Jak zdążyliśmy przekonać się podczas wyścigów orlików i juniorek trasa w Richmond jest bardzo wymagająca. Brukowane podjazdy sprawiły wiele trudności.
Wielu porównywało trasę czempionatu do wiosennego wyścigu klasycznego dookoła Flandrii. Krótka, ale bardzo stroma wspinaczka pod 23. Ulicę przypomina odrobinę Paterberg, a przecież usytuowana jest zaledwie 2.5km przed metą. Jeśli spadnie deszcz, wyścig może być wielce emocjonujący.
Eksperci przewidują około 60% szans na opady podczas wyścigów elity kobiet i mężczyzn. Mokra kostka dała się we znaki orlikom, którzy wielokrotnie doświadczyli uślizgów kół i upadków.
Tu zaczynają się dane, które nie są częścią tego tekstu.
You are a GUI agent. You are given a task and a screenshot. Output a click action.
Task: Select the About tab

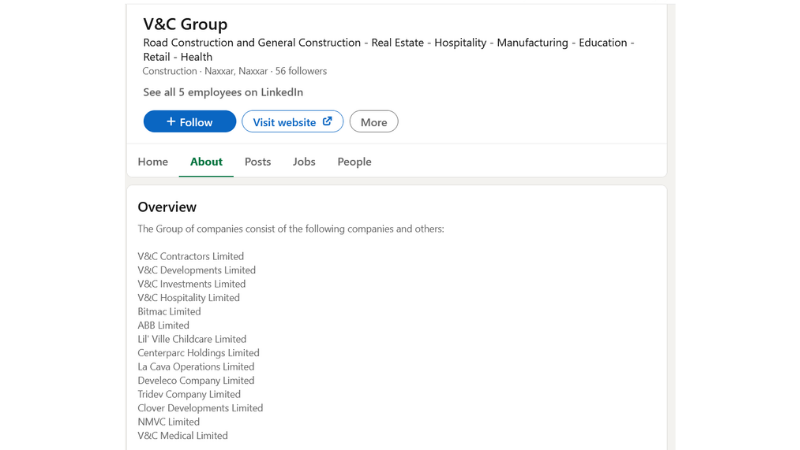pyautogui.click(x=206, y=162)
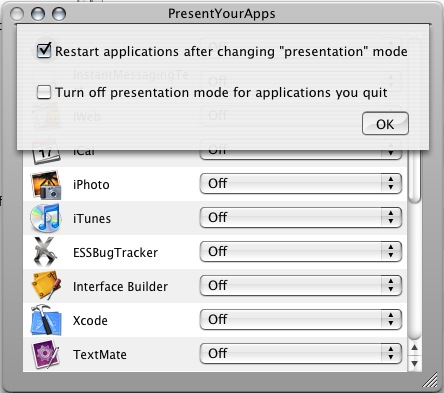Open the iPhoto presentation mode dropdown
The height and width of the screenshot is (393, 444).
[x=301, y=184]
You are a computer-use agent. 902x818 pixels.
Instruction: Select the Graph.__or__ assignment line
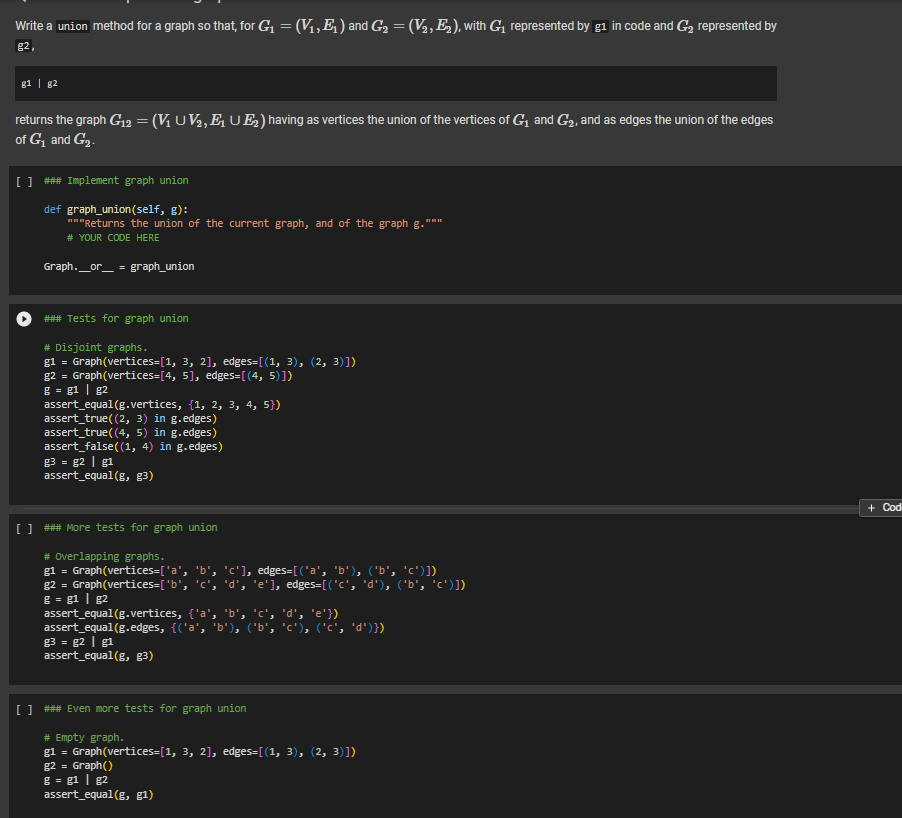(x=119, y=266)
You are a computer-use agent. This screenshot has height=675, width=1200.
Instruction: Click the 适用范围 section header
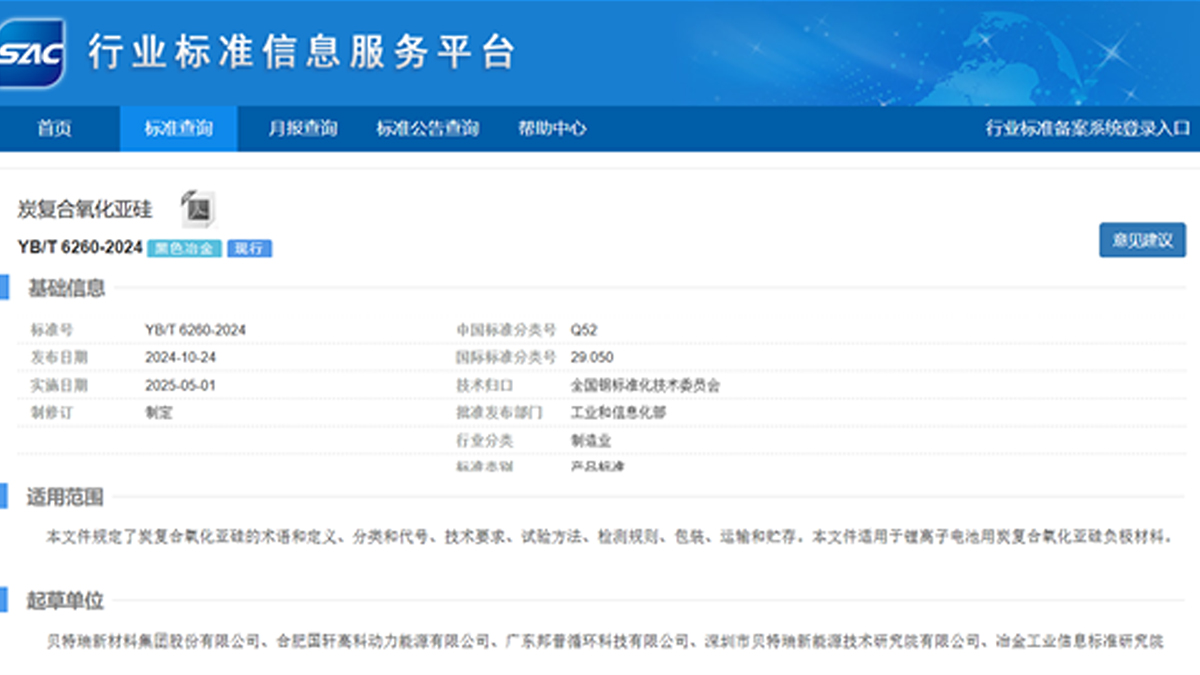[65, 497]
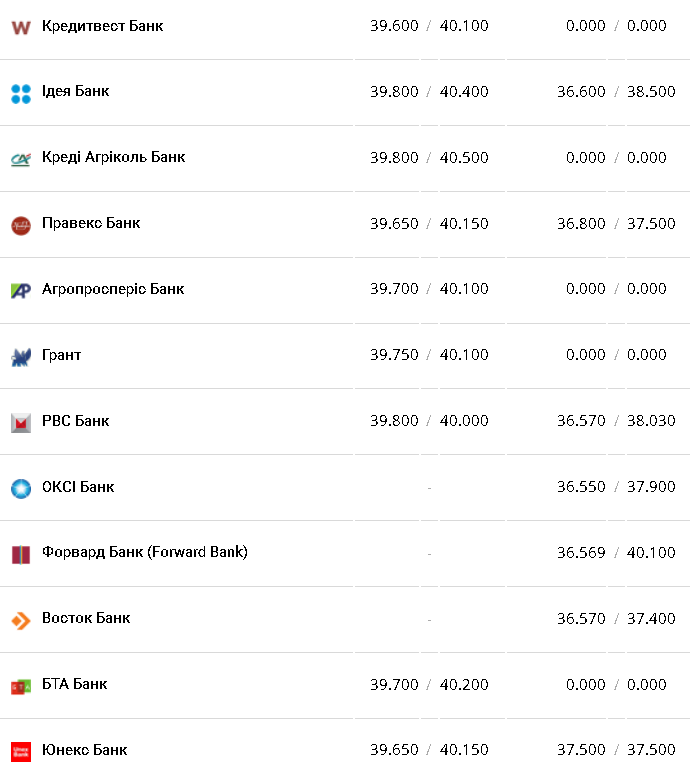Open the Ідея Банк name link
The height and width of the screenshot is (770, 690).
pos(75,91)
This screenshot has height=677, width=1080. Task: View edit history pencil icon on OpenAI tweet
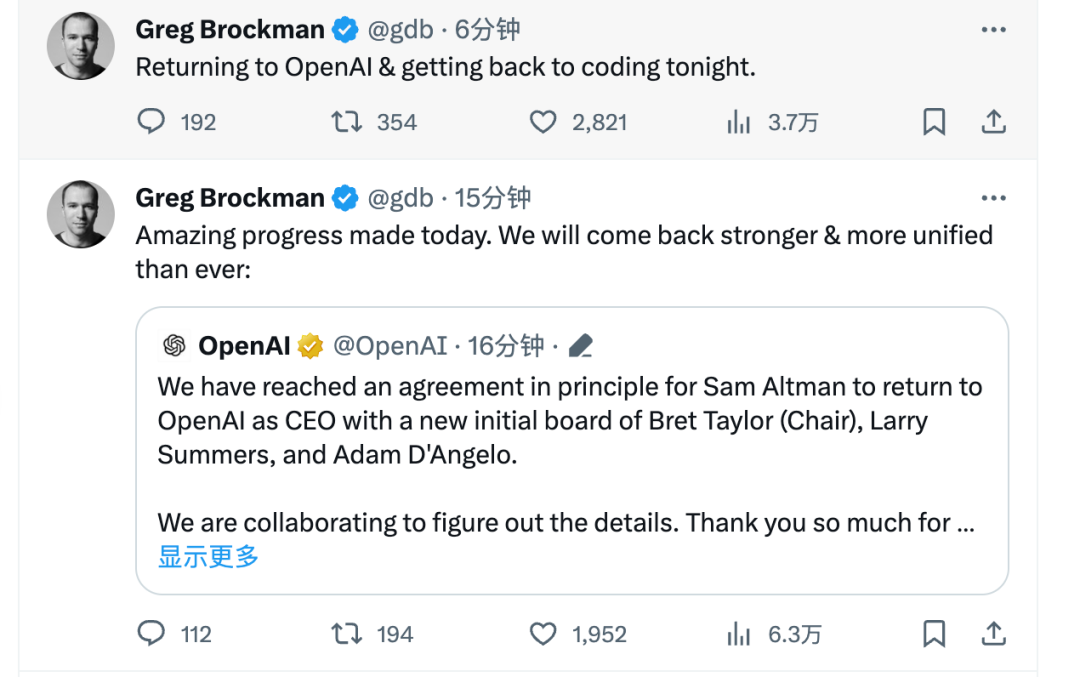(x=581, y=346)
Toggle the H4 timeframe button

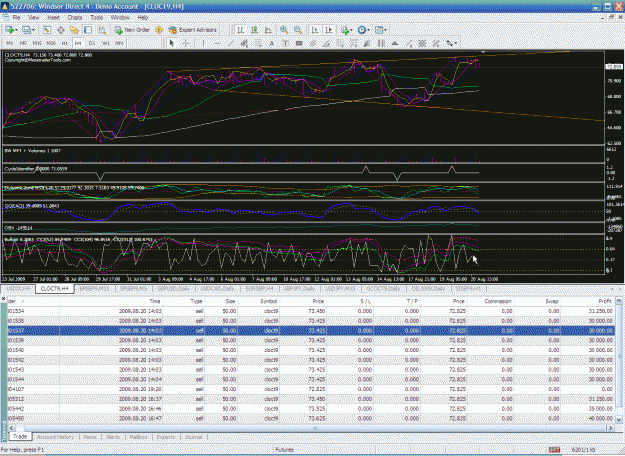78,43
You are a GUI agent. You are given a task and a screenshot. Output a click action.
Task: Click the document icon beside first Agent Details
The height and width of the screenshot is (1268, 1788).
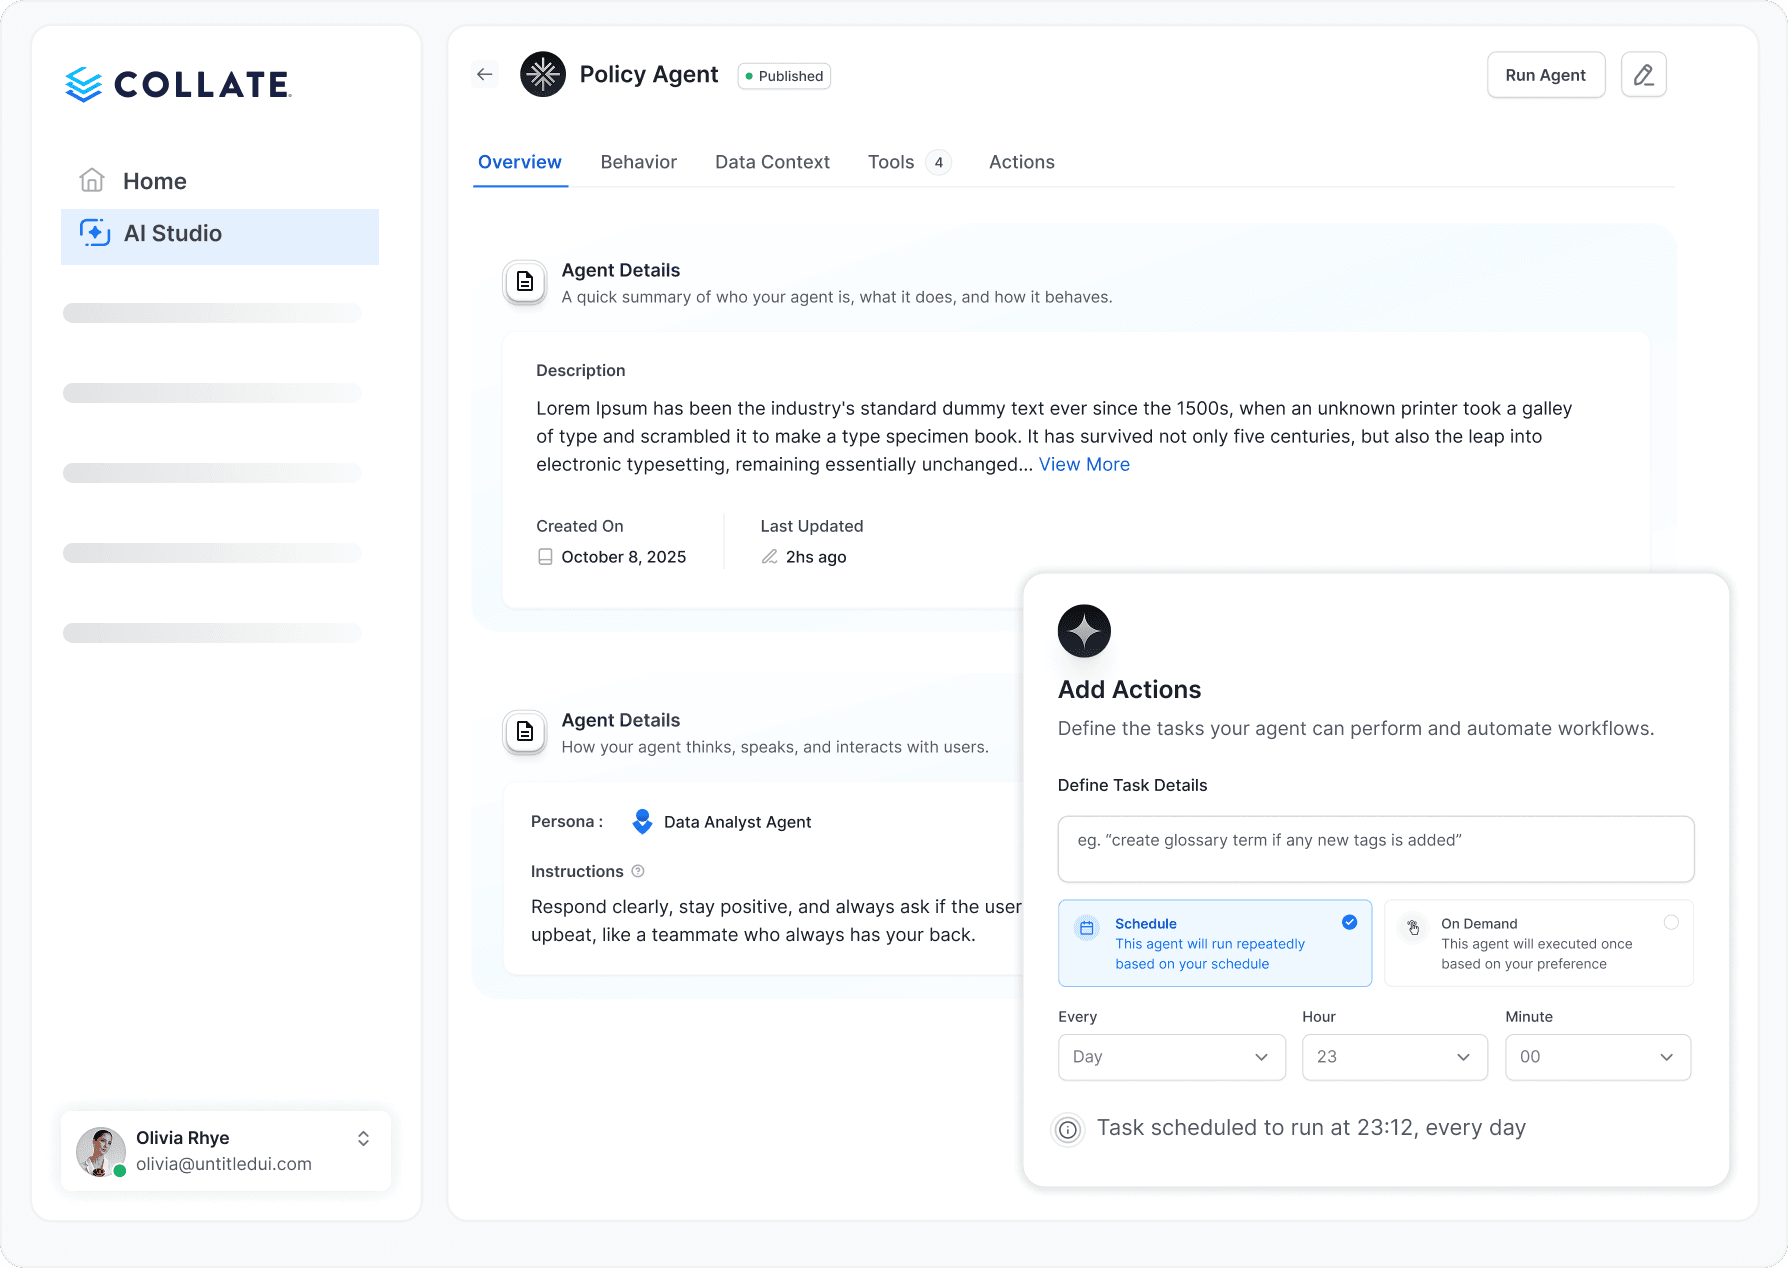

Najwyższe kategorie mogą mieć podobne problemy. Lawson Craddock (USA/Giant Alpecin) przewiduje ogromne emocje:
Jeśli będzie padało, to będziemy świadkami epickiego wyścigu. Nie będzie łatwo nawet w dobrej pogodzie. Zawsze trzeba walczyć o pozycję na dwóch brukowanych podjazdach. To będzie brutalny wyścig, dużo trudniejszy niż wszyscy przewidują.